Indeed, in its entire history, British manufacturing has never received as much public subsidy as the £1.16trillion bank bailout in 2008, which was gifted despite the City’s traditional contempt for the state and insistence on being left alone.

And, finally, there is a sense that, even though the privatisation of the utilities and the railways has been a demonstrable failure, there is no alternative.

The Conservatives, of course, are the most natural political representatives of this free market fundamentalist worldview, which is often described as neo-liberalism because the ideology lauds Victorian “liberal” ideal of untrammelled corporate power.

Yet Labour too have been seen to accept it and certainly did not challenge this attitude while kissing the feet of those, like City bosses and their media allies, who will fight tooth and claw to maintain the status quo and their vested power.

Andy Burnham, who remains the frontrunner despite the recent polls, best sums this problem up when he says Labour “went along with too much” and now “need to look like we believe in things again”.

The triumphant Conservatives have been busily crowing that Labour’s defeat was because it deviated too far from the “no alternative” mantra with modest challenges to free market orthodoxy such as an energy price freeze and limited rent controls.

Yet millions of voters know they didn’t distinguish themselves enough – and duly stayed at home or deserted Labour for the SNP, Greens or, indeed, UKIP, a party dominated by ex-Tories and millionaires who want to continue slashing public services and taxes for the rich but, at least, represented some kind of alternative.

A few voted Conservative too because, faced with too meagre an offering from a Labour Party cowed into austerity and a failure to refute blame for the financial crisis, they went with the devil they knew and the party that would give them the best hope of squeezing themselves ahead amid the unchecked framework of growing inequality.

Reconnecting with these different groups of voters is the route to Labour victory.

The electorate has no deep love for the Conservatives, but far too many voters have become fed up by what Labour has become.

Yet Labour right-wingers, best represented by Liz Kendall, are determined to believe the only way to win is to turn the clock back to an era in party history that too many voters are repulsed by.

A lot has changed even since 2010 and, given the collapse in vote in many of Labour’s heartlands, if the party doesn’t return more fully to its instincts for social justice and away from the privatisation and cuts agenda, it faces not just another defeat in 2020 but extinction.

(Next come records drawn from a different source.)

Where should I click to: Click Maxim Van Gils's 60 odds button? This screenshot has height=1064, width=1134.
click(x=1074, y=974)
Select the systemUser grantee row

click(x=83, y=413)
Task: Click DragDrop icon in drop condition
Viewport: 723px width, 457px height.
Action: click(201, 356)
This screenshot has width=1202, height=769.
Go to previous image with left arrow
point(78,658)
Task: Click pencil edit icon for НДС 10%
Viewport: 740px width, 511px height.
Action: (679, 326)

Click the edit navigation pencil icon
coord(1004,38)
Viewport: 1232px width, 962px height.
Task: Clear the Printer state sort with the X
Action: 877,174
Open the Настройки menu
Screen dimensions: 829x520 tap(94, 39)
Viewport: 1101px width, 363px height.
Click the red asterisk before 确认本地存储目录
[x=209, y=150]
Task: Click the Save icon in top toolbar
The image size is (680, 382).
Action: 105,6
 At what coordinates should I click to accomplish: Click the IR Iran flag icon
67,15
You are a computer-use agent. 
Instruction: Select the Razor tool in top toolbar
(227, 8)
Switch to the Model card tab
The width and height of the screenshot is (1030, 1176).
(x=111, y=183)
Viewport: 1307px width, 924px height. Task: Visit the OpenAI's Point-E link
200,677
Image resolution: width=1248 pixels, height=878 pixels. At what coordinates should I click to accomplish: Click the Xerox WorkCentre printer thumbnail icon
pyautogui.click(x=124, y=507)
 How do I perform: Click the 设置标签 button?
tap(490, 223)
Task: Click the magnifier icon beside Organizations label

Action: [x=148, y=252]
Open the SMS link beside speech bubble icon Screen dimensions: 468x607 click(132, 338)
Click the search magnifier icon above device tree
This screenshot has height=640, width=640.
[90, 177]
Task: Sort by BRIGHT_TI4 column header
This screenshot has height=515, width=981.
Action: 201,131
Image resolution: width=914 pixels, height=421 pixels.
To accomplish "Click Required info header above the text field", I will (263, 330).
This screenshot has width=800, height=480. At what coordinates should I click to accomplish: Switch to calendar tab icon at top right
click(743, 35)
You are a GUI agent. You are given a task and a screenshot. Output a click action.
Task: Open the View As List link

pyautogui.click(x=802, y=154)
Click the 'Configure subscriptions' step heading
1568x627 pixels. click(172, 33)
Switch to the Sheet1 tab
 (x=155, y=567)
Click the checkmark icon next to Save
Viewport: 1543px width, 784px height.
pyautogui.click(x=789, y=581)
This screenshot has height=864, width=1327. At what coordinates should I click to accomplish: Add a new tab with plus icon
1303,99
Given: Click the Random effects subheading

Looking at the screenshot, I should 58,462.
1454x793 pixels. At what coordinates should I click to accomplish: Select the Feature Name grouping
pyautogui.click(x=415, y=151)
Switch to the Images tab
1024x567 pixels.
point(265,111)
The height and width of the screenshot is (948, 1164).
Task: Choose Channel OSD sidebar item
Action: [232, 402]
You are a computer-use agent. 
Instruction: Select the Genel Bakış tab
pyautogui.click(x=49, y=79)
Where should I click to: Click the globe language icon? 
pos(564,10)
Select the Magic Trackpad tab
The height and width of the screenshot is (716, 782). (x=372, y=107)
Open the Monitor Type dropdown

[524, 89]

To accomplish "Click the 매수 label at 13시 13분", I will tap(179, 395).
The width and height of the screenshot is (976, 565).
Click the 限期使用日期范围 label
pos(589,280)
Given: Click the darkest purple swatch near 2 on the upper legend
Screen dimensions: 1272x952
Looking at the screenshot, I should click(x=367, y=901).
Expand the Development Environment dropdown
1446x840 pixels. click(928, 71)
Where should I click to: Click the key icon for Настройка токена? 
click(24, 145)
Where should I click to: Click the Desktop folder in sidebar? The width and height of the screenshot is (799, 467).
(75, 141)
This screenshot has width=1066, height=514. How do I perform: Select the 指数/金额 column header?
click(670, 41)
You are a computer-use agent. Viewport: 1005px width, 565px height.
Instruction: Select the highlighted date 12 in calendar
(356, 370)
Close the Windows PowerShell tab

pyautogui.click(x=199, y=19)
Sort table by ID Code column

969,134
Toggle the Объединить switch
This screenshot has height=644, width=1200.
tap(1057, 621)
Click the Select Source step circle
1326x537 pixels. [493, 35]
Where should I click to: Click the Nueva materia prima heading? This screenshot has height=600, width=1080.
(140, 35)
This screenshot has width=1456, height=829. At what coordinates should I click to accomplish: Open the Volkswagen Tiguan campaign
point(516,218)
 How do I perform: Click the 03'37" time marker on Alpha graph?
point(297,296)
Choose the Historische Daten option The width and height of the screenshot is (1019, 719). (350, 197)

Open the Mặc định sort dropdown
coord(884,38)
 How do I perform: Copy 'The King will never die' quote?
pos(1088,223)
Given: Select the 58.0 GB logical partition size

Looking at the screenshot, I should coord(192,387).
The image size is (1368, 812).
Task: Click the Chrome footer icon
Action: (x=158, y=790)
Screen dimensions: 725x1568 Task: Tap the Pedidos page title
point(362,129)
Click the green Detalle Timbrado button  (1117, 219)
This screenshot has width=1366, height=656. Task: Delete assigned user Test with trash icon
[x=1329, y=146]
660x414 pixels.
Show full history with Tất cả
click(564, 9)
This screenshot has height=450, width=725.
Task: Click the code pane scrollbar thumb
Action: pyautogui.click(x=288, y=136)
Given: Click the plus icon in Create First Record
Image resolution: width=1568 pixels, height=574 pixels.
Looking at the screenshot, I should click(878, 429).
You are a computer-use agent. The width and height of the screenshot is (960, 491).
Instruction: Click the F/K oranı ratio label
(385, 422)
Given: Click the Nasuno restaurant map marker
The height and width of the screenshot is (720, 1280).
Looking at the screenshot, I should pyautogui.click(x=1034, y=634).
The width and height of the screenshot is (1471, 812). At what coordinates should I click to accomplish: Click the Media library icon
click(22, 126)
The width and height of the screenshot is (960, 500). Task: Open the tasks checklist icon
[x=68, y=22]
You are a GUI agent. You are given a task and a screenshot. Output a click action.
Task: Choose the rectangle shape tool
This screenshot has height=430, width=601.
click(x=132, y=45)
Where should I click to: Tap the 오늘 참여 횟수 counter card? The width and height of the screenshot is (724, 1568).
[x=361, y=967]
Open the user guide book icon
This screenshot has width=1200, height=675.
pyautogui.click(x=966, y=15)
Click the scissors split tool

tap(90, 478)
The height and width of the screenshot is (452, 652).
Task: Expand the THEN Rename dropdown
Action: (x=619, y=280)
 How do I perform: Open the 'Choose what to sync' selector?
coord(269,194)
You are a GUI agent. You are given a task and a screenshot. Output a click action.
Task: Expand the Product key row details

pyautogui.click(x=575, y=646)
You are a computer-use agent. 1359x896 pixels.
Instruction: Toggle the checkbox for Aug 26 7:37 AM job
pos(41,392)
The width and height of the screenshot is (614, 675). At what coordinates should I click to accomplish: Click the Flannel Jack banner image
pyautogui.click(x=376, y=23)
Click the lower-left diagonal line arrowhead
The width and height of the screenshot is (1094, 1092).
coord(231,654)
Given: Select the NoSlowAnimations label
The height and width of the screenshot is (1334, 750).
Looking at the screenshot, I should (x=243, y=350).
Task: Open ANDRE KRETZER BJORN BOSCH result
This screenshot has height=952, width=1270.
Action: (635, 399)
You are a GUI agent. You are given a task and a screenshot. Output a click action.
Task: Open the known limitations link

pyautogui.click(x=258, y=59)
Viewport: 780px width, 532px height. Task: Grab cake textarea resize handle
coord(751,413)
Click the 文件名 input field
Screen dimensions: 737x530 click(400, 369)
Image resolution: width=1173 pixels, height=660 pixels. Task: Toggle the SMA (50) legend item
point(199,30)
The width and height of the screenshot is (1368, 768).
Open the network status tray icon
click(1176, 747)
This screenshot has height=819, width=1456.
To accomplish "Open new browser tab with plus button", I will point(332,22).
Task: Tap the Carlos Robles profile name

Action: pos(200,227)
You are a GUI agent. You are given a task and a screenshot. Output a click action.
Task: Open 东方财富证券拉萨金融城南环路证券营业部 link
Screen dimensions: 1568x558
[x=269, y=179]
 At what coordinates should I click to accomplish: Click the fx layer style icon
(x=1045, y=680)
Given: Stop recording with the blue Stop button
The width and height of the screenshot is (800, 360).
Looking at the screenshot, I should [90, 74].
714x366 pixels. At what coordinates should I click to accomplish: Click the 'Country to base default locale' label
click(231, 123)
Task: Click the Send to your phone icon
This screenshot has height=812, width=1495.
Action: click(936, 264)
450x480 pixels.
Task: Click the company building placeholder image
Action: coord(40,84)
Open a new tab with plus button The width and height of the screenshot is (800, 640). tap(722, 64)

Support for Jeremy Corbyn reflects this fear, a growing anger over “no alternative” politics and a hope that, given a real opposition, the Tories’ current triumphalism might turn into the last dreadful blast of Thatcherism and finally be replaced with something better.

Many of us considering voting for Corbyn (and I am among them, even though I supported David Miliband last time because he seemed so much more “prime ministerial”) know full well how much he would be battered by the press and other vested interests if he was elected leader.

But, at the very least, we also know that we would be standing up for our principles and not merely forever having to defend the way someone chews his bacon sandwiches.